所示原文:
LLM日志系统
--- title: "LLM日志系统" description: "深入讲解大语言模型日志系统的设计与实现,涵盖结构化日志、ELK Stack部署、日志分析与管理的完整方案。" tags: ["LLM日志", "结构化日志", "ELK Stack", "日志管理"] category: "llm" icon: "🧠"
LLM日志系统
LLM日志的特殊性
大语言模型系统的日志与传统Web应用有显著不同。LLM日志需要记录的不仅是请求和响应,还包括Prompt内容、模型参数、生成的Token序列以及质量评估结果。这些日志数据量大、结构复杂,需要专门的设计来有效管理。
关键日志类型
- 请求日志:用户输入、系统Prompt、模型配置
- 响应日志:生成内容、Token使用量、停止原因
- 质量日志:人工标注、自动评分、用户反馈
- 性能日志:延迟分解、资源消耗、队列等待
结构化日志设计
日志Schema定义
from pydantic import BaseModel
from typing import Optional, List
from datetime import datetime
from enum import Enum
class LogLevel(str, Enum):
INFO = "info"
WARNING = "warning"
ERROR = "error"
class LLMLogEntry(BaseModel):
timestamp: datetime
request_id: str
user_id: Optional[str]
model_name: str
prompt: str
response: Optional[str]
system_prompt: Optional[str]
temperature: float
max_tokens: int
input_tokens: int
output_tokens: int
latency_ms: float
first_token_latency_ms: Optional[float]
stop_reason: str
level: LogLevel
metadata: dict = {}
class QualityLogEntry(BaseModel):
request_id: str
rating: Optional[int]
feedback: Optional[str]
annotations: List[str] = []
reviewer_id: Optional[str]
日志记录器实现
import json
import logging
import uuid
from datetime import datetime
class StructuredLogger:
def __init__(self, service_name: str):
self.service_name = service_name
self.logger = logging.getLogger(service_name)
handler = logging.StreamHandler()
handler.setFormatter(logging.Formatter('%(message)s'))
self.logger.addHandler(handler)
self.logger.setLevel(logging.INFO)
def log_request(self, entry: LLMLogEntry):
log_record = {
"timestamp": entry.timestamp.isoformat(),
"service": self.service_name,
"level": entry.level.value,
"request_id": entry.request_id,
"model": entry.model_name,
"metrics": {
"input_tokens": entry.input_tokens,
"output_tokens": entry.output_tokens,
"latency_ms": entry.latency_ms,
"ttft_ms": entry.first_token_latency_ms
},
"config": {
"temperature": entry.temperature,
"max_tokens": entry.max_tokens
},
"prompt": entry.prompt[:1000], # 截断避免日志过大
"stop_reason": entry.stop_reason
}
self.logger.info(json.dumps(log_record, ensure_ascii=False))

练习说明: 请接着上面那篇讲LLM日志系统的文章往下写，从它最后一行之后续起。

收集的数据:
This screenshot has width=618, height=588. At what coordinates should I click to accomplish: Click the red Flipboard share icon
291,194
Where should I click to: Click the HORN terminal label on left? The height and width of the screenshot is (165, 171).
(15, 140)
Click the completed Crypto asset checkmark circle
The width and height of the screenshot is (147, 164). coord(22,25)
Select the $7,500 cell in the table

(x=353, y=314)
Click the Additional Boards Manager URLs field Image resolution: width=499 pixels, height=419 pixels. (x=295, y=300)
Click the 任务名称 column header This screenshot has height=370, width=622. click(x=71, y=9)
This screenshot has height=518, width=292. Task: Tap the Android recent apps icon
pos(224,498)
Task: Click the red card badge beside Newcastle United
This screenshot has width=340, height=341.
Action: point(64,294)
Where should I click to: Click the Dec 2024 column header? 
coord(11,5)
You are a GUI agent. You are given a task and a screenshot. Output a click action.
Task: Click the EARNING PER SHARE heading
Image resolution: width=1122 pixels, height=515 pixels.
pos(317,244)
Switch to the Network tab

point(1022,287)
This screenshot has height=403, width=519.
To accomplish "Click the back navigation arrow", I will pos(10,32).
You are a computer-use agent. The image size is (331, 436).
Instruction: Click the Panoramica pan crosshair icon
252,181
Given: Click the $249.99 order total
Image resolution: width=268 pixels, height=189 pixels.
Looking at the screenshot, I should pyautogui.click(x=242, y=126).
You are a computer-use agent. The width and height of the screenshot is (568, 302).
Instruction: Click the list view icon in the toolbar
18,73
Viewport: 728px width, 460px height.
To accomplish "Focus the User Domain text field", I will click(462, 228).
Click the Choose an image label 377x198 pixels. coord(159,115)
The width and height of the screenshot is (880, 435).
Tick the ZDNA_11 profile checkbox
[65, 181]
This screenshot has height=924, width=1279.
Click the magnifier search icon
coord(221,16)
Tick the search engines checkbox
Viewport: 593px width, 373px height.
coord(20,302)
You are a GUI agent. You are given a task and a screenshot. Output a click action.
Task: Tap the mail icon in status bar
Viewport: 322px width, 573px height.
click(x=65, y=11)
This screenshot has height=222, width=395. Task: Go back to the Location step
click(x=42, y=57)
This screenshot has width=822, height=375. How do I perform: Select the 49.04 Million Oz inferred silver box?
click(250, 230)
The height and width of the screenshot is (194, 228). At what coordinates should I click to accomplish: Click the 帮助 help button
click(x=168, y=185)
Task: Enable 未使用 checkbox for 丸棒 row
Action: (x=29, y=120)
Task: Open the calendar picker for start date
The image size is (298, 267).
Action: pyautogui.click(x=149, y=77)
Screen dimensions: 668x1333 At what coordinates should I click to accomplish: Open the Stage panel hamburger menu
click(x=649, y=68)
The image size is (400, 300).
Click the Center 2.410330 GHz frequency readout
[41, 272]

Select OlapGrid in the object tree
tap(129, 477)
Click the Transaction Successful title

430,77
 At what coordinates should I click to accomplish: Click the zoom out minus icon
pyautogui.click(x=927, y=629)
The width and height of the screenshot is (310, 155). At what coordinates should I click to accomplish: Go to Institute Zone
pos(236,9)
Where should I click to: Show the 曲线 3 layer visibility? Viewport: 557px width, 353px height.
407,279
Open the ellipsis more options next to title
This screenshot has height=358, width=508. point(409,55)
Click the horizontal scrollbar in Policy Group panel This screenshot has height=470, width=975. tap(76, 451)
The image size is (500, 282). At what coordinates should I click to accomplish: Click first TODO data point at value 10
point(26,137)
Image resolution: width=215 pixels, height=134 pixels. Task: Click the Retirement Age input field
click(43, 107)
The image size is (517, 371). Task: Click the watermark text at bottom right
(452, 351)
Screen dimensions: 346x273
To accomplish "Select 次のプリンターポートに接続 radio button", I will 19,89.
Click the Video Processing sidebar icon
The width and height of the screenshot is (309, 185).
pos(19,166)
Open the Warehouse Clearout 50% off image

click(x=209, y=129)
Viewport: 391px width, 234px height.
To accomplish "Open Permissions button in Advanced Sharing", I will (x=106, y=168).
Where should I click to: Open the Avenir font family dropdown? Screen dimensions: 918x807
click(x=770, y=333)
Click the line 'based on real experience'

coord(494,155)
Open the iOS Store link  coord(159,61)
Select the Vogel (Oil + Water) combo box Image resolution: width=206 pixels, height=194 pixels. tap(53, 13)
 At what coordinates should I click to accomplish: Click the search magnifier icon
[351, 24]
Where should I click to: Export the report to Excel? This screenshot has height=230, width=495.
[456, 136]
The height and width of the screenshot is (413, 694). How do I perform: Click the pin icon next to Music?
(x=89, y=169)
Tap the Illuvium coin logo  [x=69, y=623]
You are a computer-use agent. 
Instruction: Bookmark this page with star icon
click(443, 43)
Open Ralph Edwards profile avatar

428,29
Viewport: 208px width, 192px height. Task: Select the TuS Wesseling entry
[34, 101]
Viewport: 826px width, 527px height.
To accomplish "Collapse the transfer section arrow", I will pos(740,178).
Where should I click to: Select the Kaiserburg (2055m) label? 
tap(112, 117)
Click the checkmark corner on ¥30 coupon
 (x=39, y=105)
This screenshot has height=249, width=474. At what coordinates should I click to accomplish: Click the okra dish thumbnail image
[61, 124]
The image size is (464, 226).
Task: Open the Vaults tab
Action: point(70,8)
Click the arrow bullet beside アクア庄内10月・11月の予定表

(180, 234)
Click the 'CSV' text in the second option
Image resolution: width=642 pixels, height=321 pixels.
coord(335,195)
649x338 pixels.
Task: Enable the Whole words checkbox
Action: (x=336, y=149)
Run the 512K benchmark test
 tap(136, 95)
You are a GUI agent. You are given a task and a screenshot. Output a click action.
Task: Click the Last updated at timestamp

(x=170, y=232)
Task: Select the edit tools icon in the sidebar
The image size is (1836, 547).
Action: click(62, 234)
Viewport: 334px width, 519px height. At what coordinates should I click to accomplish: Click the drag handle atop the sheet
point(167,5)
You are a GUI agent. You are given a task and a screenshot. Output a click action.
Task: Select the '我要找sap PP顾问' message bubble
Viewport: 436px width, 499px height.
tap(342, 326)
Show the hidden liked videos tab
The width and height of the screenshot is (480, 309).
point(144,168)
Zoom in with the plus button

参考答案:
# 使用示例
logger = StructuredLogger("llm-inference")
entry = LLMLogEntry(
timestamp=datetime.now(),
request_id=str(uuid.uuid4()),
user_id="user_123",
model_name="gpt-4",
prompt="解释机器学习的基本概念",
response="机器学习是人工智能的一个子领域...",
system_prompt="你是一个AI助手",
temperature=0.7,
max_tokens=2048,
input_tokens=15,
output_tokens=256,
latency_ms=2340.5,
first_token_latency_ms=180.2,
stop_reason="stop",
level=LogLevel.INFO
)
logger.log_request(entry)
ELK Stack架构
架构组件
用户请求 → LLM服务 → Logstash → Elasticsearch → Kibana
(解析/转换) (存储/索引) (可视化)
Logstash配置
# logstash.conf
input {
beats {
port => 5044
}
}
filter {
json {
source => "message"
target => "llm"
}
date {
match => ["llm.timestamp", "ISO8601"]
target => "@timestamp"
}
mutate {
add_field => {
"service" => "%{llm.service}"
}
remove_field => ["llm.prompt"] # 敏感信息过滤
}
# 提取关键指标
ruby {
code => "
metrics = event.get('[llm][metrics]')
if metrics
event.set('input_tokens', metrics.get('input_tokens'))
event.set('output_tokens', metrics.get('output_tokens'))
event.set('latency_ms', metrics.get('latency_ms'))
end
"
}
}
output {
elasticsearch {
hosts => ["http://elasticsearch:9200"]
index => "llm-logs-%{+YYYY.MM.dd}"
template_name => "llm-logs"
}
}
Elasticsearch索引模板
{
"index_patterns": ["llm-logs-*"],
"settings": {
"number_of_shards": 3,
"number_of_replicas": 1,
"refresh_interval": "5s"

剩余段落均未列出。